Ooh, and now I have this ammo that I can use again and again for the rest of his life.
“What’s that son - you want me to pay for college?....Um, are we forgetting that you got a surfboard for your 16th birthday?! Sheesh...you just take and take....”
- or -
“I’m sorry. Did you just ask me ‘What’s for dinner?’...Wow. It’s almost like someone around here doesn’t have a longboard in their bedroom.”
- or -
I know, right? I make it look so easy...
Ok. So, what I’m getting at, is that I now have a freaking 16 year old. And I’m supposed to be the one in charge. And I need prayer for that. I need lots and lots and lots of prayer for that. I’m, like,...scared.
This is my plea for your prayers.
Prayers for God’s grace and peace. Prayers for guidance and help and gentle instruction from those that have done this and done it well. Prayers that God, who has redeemed the world through His son, will redeem my weak and oh-so-flawed efforts to raise my son, this tall, furry, man that lives under my authority, to be a man after God’s own heart.

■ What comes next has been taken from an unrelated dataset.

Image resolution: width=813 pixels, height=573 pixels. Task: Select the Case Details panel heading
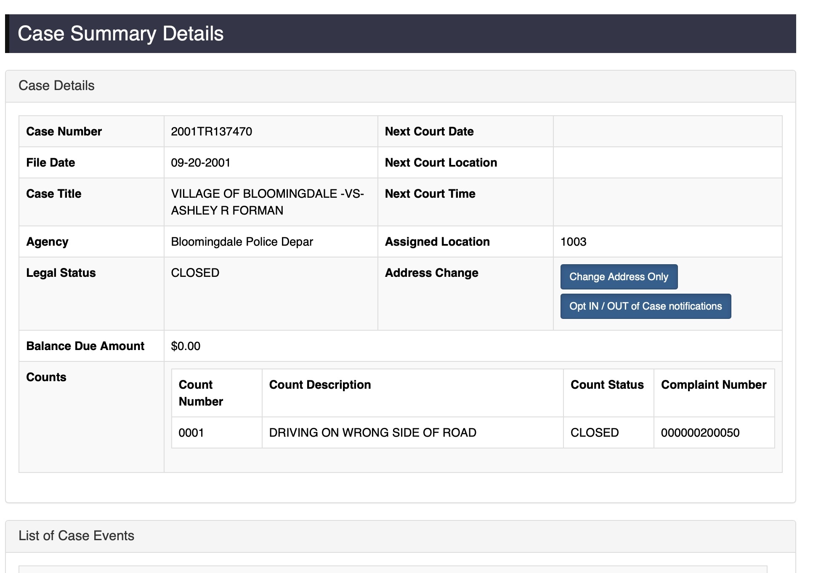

Oh, and pray that he doesn’t get dragged out to sea, or eaten by a shark, or skin cancer. All of those would be really bad endings to the “We got our kid a surfboard.” story. But, do pray that when he’s out there, on the water, that he would be swept up in God’s creation, that he would be moved by it, and that he would fall even more in love with God because of it.
That would, indeed, make us rad parents that gave our kid the best gift...ever.